Agosto 12, 1926 (46)

Come il Voler Divino non può regnare se le tre potenze dell’anima non sono ordinate con Dio.

Le privazioni del mio dolce Gesù si vanno facendo più lunghe. Oh, come mi fa spasimare il suo ritorno! come le ore, i giorni mi compariscono secoli senza di lui, ma secoli di notte, non di giorno! Onde mentre stavo aspettando con ansia il suo ritorno, come lampo che sorge è uscito da dentro il mio interno e stringendomi a sé mi ha detto:

“Figlia mia, l’uomo fu creato da Dio con tre potenze: memoria, intelletto e volontà; e questo perché potesse tenere i vincoli di comunicazione con le Divine Persone della Trinità Sacrosanta.
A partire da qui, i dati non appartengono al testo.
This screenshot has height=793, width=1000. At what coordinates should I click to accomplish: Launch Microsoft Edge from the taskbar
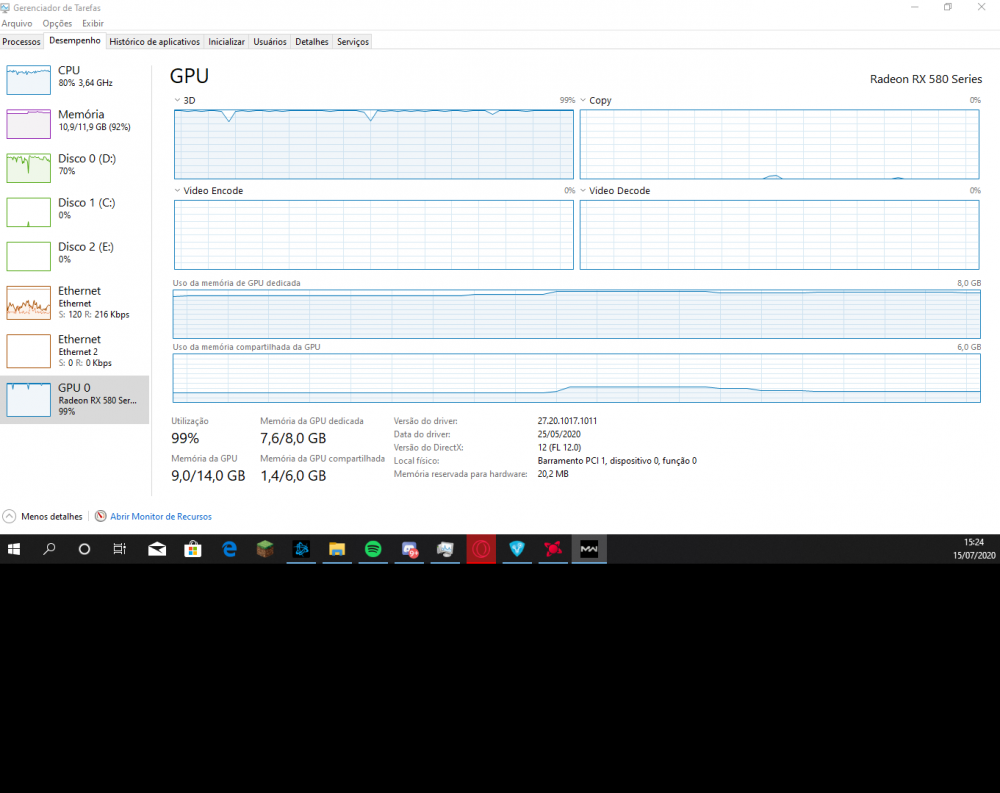point(229,549)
Queste erano come vie per salire a Dio, come porte per entrare, come stanze per formare il continuo soggiorno, la creatura a Dio, Dio alla creatura. Queste sono le vie regie dell’uno e dell’altro, le porte d’oro che Iddio mise nel fondo dell’anima per poter entrare la sovranità suprema della Maestà Divina, la stanza sicura ed incrollabile dove Dio doveva fare il suo celeste soggiorno.
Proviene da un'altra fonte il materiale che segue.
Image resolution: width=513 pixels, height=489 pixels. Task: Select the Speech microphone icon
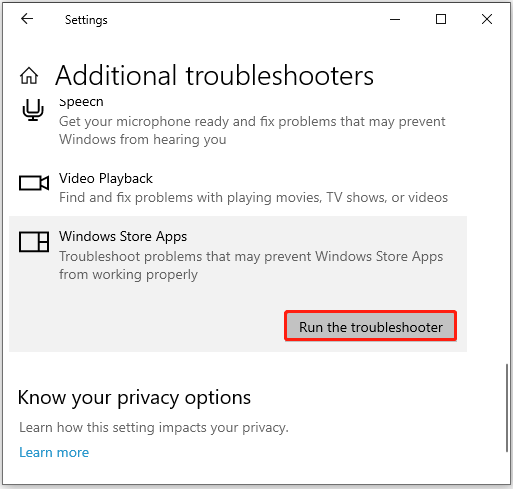[x=33, y=110]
Ora la mia Volontà, per poter formare il suo regno nell’intimo dell’anima, vuol trovare in ordine al Padre, al Figlio ed allo Spirito Santo queste tre potenze date alla creatura per elevarla alla somiglianza del suo Creatore. La mia Volontà non uscirebbe fuori dai suoi domini, se queste tre potenze dell’anima stessero in ordine a Dio; ed il suo regnare sarebbe felice e come connaturale, perché con lo stare in ordine a Dio queste tre potenze terrebbero l’ordine in se stesse e fuori di sé, ed il regno della Volontà di Dio e quello della creatura non sarebbe un regno diviso, ma uno solo e quindi il suo dominio e il suo regime sarebbe uno solo.

Molto più che la mia Volontà non sa regnare dove non c’è ordine e armonia, inseparabile qualità e proprietà indispensabile delle Divine Persone. E l’anima mai può essere ordinata ed armonizzare col suo Creatore, se non tiene le sue tre potenze aperte per ricevere da Dio le sue qualità ordinate e le sue proprietà armonizzate, in modo che la mia Volontà, trovando le armonie divine e l’ordine supremo del regno divino e del regno umano, ne forma uno solo e vi regna col suo pieno dominio.
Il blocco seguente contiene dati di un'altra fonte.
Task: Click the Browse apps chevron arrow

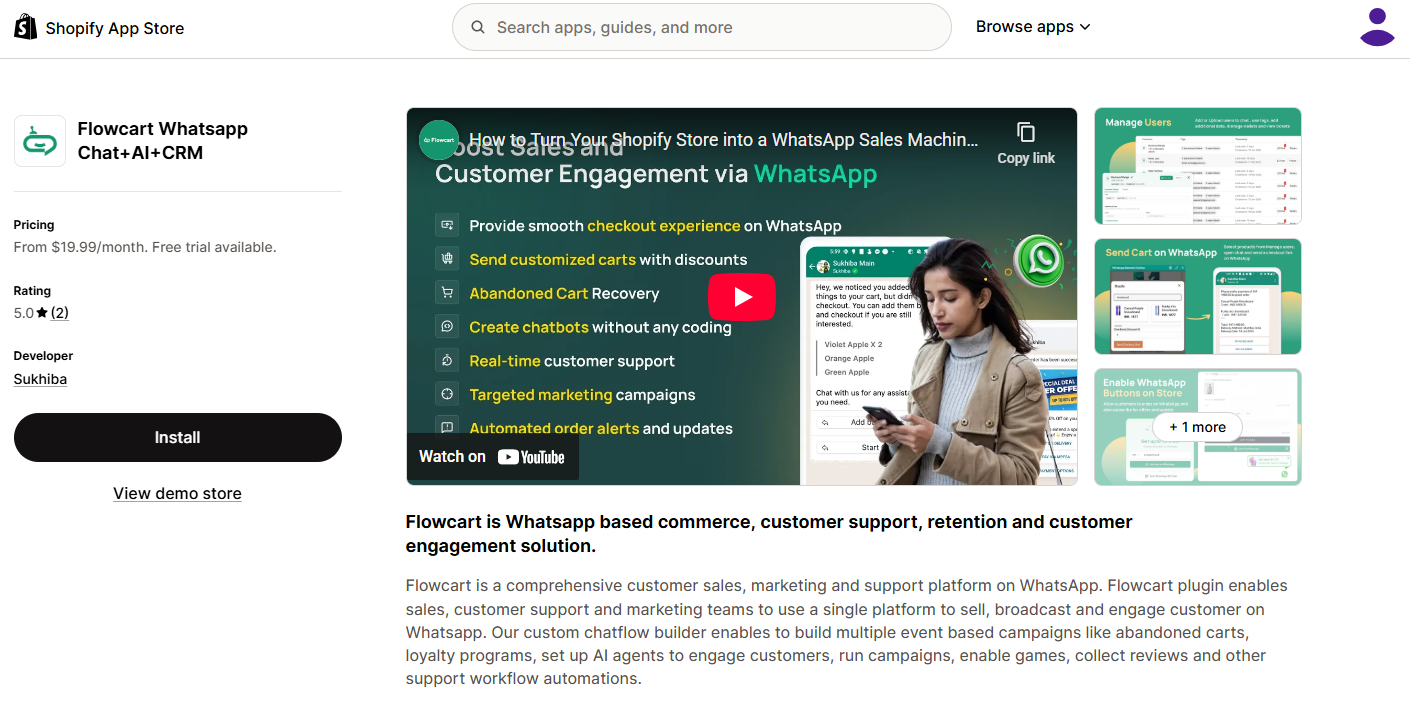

Ah, figlia mia, quanto disordine vi regna nelle tre potenze dell’anima umana! Si può dire che [le creature] ci hanno serrato le porte in faccia, hanno barricato le vie per impedirci il passo e per spezzare le comunicazioni con noi, mentre furono il dono più grande che fecimo loro nel crearle. Queste tre potenze dovevano servire per comprendere colui che li[1] aveva creati, per far crescere l’anima a sua somiglianza e, trasfusa la sua volontà in quella del suo Creatore, darle[2] il diritto di farla regnare. Ecco perciò che il Supremo Volere non può regnare nell’anima, se queste tre potenze, intelletto, memoria e volontà, non si danno la mano tra loro per ritornare allo scopo con cui Dio l’ha create. Perciò prega affinché queste tre potenze ritornino nell’ordine e nell’armonia del loro Creatore, per potere il mio Supremo Volere regnare col suo pieno trionfo”.